A QUALITY ANALYSIS AND UNCERTAINTY MODELING APPROACH FOR CROWD-SOURCING LOCATION CHECK-IN DATA
Keywords: Crowd-sourcing, Location check-in, Quality analysis, Spatial registration, Uncertainty, Error distribution
Abstract. The location check-in data, developing along with social network, are considered as user-generated crowd-sourcing geospatial data. With massive data volume, abundance in contained information, and high up-to-date status, the check-in data provide a new data source for geographic information service represented by location-based service. However, there is a significant quality issue regarding to crowd-sourcing data, which has a direct influence to data availability. In this paper, a data quality analysis approach is designed for the location check-in data and a check-in data uncertainty model is proposed. First of all, the quality issue of location check-in data is discussed. Then, according to the characteristics of check-in data, a location check-in data quality analysis and data processing approach is proposed, using certain standard dataset as reference to conduct an affine transformation for the check-in dataset, during which the RANSAC algorithm is adopted for outlier elimination. Subsequently, combining GIS data uncertainty theory, an uncertainty model of processed check-in data is set up.
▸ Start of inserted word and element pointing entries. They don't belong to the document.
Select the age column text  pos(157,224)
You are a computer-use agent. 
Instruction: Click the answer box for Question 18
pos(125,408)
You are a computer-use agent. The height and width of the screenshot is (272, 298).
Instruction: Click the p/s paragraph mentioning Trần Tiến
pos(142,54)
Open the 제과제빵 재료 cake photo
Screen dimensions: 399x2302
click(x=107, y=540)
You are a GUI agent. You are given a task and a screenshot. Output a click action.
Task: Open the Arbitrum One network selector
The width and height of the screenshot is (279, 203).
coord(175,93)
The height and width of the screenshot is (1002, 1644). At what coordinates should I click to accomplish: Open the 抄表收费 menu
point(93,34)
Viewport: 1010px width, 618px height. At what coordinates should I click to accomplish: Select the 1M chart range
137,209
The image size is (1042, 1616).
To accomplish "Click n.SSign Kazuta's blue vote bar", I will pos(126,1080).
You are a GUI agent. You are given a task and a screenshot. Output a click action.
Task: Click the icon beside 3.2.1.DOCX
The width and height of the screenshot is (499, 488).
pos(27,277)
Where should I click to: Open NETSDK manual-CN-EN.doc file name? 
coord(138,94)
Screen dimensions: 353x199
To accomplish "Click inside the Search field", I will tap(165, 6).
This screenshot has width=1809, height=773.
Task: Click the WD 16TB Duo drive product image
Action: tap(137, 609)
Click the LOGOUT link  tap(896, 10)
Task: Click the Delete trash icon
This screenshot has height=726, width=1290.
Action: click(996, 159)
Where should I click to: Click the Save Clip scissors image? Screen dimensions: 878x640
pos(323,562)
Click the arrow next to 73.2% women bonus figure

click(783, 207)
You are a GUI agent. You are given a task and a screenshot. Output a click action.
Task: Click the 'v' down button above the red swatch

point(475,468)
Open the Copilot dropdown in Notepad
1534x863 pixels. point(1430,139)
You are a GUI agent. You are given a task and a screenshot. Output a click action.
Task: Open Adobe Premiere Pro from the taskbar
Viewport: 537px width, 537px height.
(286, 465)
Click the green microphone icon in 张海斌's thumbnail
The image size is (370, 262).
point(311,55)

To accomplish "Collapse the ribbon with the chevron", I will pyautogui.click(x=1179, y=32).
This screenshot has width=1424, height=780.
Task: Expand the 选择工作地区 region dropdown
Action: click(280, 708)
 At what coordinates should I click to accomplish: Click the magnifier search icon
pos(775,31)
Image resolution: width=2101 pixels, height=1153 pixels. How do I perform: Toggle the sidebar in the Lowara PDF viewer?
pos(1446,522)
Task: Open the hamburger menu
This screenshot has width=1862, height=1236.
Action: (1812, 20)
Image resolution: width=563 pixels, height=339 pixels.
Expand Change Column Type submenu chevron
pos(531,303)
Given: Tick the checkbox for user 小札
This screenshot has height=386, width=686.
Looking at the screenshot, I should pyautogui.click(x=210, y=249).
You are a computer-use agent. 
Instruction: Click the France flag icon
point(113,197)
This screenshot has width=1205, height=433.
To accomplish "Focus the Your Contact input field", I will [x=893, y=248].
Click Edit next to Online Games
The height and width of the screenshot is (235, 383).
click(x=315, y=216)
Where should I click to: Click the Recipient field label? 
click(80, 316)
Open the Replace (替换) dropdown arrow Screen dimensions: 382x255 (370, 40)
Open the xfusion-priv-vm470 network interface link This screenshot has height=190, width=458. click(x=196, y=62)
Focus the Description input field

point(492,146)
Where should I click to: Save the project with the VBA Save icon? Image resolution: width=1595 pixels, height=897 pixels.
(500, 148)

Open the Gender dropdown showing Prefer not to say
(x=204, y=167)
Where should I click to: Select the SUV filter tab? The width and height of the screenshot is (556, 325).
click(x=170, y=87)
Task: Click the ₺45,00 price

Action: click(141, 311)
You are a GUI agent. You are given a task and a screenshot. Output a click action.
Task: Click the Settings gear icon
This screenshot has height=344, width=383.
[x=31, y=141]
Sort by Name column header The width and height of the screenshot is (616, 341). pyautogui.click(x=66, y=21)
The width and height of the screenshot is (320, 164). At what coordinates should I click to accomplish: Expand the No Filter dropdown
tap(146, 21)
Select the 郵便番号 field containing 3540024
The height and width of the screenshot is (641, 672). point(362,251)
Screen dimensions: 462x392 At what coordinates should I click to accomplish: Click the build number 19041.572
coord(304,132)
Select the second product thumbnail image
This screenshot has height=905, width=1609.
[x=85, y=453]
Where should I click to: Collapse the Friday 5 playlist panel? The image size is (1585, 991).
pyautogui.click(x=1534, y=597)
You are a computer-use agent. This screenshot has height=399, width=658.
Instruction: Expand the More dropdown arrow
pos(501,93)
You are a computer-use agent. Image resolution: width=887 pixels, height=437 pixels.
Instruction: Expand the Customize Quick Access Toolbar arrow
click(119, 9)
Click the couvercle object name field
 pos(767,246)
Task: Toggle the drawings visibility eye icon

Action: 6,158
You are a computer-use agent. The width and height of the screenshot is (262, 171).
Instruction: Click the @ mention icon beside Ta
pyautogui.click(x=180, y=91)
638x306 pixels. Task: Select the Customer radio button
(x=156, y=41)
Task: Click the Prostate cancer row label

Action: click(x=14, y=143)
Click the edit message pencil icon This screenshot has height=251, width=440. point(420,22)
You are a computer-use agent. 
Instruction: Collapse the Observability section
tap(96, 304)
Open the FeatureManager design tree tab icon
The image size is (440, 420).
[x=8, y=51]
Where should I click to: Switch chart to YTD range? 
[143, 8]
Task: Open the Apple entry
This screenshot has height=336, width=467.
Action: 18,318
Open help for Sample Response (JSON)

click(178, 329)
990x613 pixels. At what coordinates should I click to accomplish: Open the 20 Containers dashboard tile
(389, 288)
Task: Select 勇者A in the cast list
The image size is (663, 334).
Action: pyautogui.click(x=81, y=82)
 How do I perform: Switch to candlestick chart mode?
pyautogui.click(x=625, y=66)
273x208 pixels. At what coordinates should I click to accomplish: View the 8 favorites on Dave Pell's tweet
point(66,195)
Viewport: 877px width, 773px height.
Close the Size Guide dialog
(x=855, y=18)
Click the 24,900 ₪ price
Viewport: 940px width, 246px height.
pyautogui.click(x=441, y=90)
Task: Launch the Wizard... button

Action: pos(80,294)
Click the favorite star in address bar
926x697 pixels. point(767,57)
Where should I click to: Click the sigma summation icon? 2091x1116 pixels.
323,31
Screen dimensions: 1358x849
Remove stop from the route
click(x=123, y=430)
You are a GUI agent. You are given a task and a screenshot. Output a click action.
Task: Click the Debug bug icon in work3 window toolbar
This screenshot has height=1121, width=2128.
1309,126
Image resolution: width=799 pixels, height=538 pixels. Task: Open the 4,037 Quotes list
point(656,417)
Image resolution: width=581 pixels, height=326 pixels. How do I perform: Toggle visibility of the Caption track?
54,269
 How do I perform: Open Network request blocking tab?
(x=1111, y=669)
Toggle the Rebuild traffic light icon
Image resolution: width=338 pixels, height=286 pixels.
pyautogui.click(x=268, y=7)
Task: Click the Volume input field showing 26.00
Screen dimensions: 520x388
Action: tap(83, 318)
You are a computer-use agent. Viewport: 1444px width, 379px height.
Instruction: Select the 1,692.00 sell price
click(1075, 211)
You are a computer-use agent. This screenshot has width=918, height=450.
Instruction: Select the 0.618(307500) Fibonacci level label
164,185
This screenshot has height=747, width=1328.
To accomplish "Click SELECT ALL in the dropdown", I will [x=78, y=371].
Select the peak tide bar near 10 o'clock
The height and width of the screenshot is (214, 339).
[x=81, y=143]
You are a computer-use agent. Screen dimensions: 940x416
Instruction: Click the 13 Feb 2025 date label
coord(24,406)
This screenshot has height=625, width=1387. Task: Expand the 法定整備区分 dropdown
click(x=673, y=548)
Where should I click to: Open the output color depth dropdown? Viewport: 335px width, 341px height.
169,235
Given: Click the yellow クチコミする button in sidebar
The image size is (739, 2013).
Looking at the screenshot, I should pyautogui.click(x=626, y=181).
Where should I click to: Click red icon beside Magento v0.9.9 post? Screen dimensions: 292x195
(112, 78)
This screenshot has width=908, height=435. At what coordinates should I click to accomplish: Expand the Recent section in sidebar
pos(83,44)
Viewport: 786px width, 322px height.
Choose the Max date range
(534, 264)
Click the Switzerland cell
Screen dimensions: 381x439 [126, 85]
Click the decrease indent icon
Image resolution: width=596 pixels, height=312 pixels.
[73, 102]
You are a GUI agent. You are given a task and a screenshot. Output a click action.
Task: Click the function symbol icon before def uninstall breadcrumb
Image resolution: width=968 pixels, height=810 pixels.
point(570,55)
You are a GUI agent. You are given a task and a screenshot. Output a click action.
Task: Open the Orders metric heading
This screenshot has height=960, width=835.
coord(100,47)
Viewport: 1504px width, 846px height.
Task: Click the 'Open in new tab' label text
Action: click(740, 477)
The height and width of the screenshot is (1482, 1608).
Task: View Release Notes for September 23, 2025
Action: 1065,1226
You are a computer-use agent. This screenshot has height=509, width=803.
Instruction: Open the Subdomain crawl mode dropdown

At last, using location check-in data obtained from jiepang.com as experimental data and selected navigation data as data standard, multiple location check-in data quality analysis and uncertainty modeling experiments are conducted. By comprehensive analysis of experimental results, the feasibility of proposed location checkin data quality analysis and process approach and the availability of proposed uncertainty model are verified. The novel approach is proved to have a certain practical significance to the study of the quality issue of crowd-sourcing geographic data.